12/5/2007 – SAN FRANCISCO - Despite the Sarbanes-Oxley Act of 2002, the ethical condition of corporate America is ominous. Throughout the business world unethical behavior has returned to pre-Enron rates, according to the Ethics Resource Center’s 2007 National Business Ethics Survey (NBES). The NBES shows that the Sarbanes-Oxley Act has been ineffective at achieving its goals for raising employees’ awareness about ethical issues or decreasing the frequency of ethical violations in organizations.

Employees, according to Patricia Harned, Ph.D., president of the ERC, “are fearful about retaliation and skeptical that their reporting will make a difference.” In fact the NBES showed, “one in eight employees experience some form of retaliation for reporting misconduct.”

Nearly 2,000 public and private sector employees, from organizations of various sizes, responded. The NBES results indicate that significant numbers of employees witness ethical misconduct at work – and very few report violations. Among the issues employees reported witnessing most frequently are conflicts of interest, abusive behavior and deception.

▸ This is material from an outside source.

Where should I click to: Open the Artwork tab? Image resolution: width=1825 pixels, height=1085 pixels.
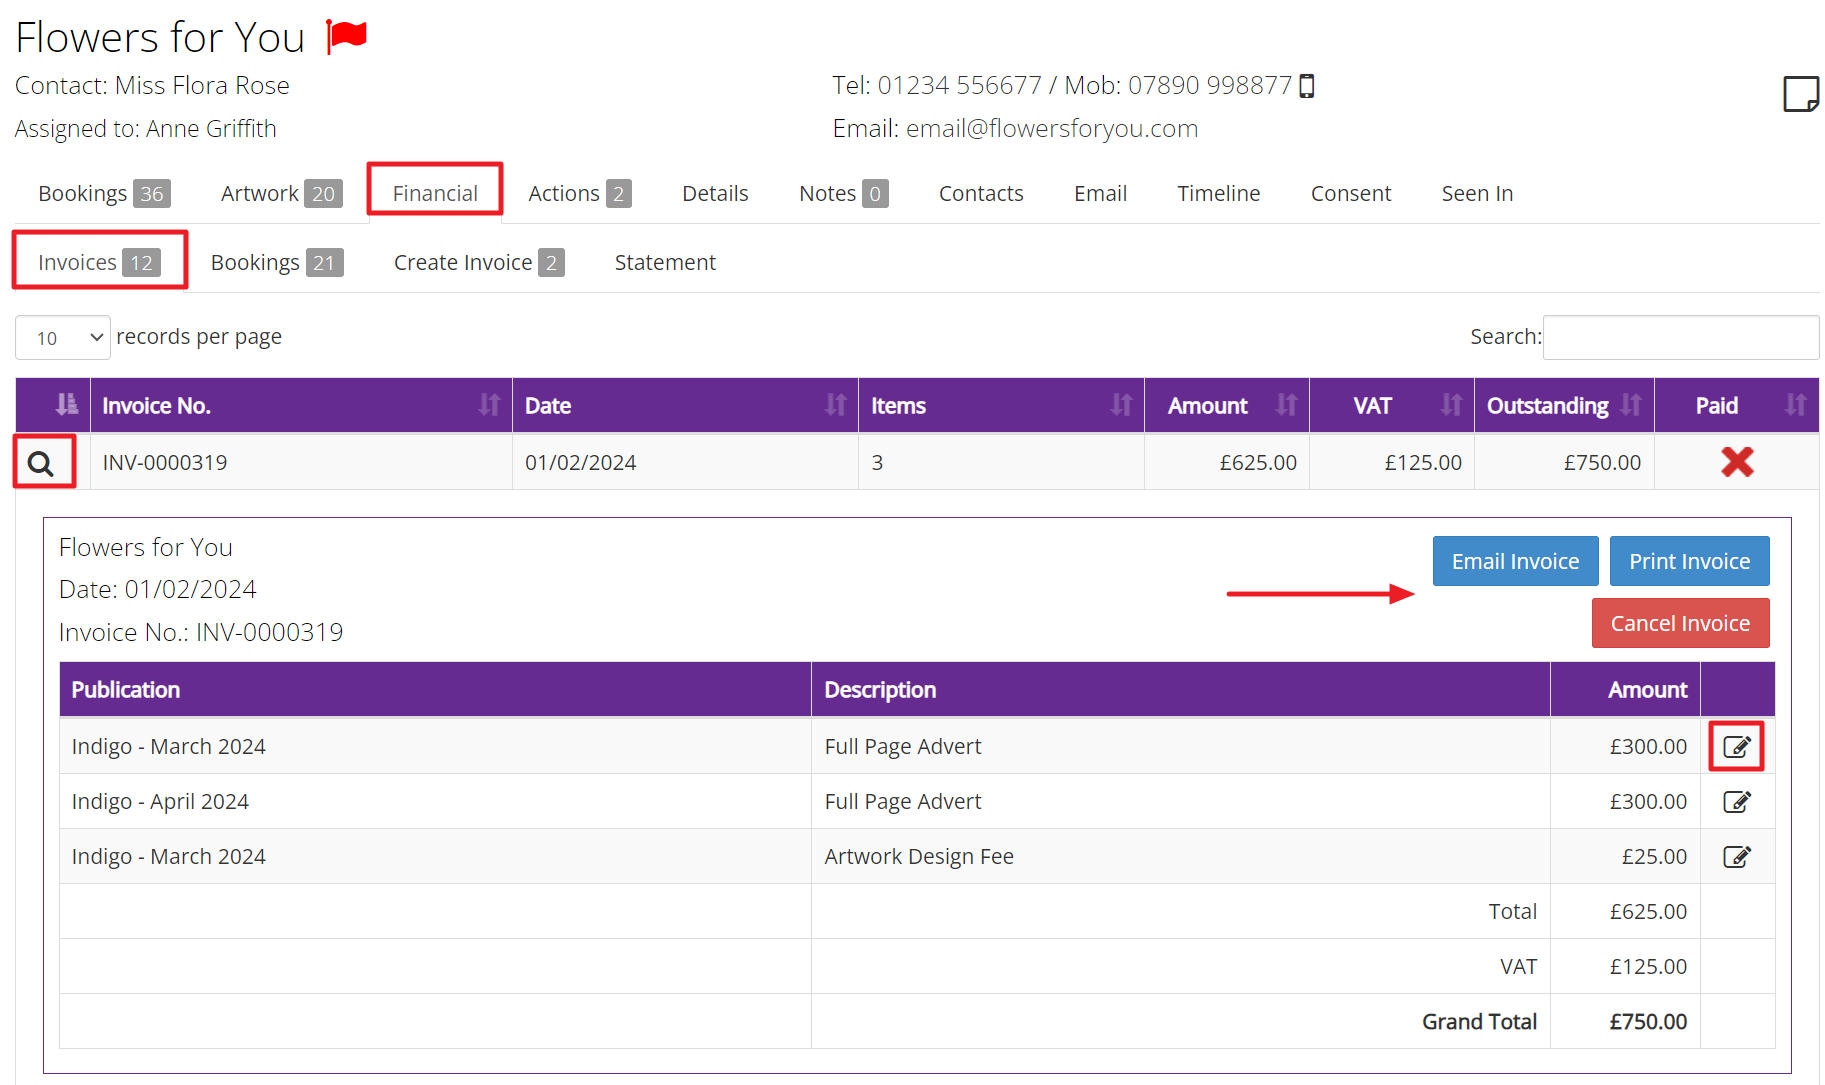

The NBES notes that compliance-focused programs have been insufficient in reducing ethical misconduct or increasing employees’ willingness to report violations. Organizations able to reduce incidents of misconduct were those adopted and enforced a workplace culture committed to ethical actions and business practices at all levels of the organization.

The 2007 NBES warns organizations that ethical misconduct remains pervasive and the most effective way to prevent misconduct within an organization is by creating an ethical culture that practices its principles.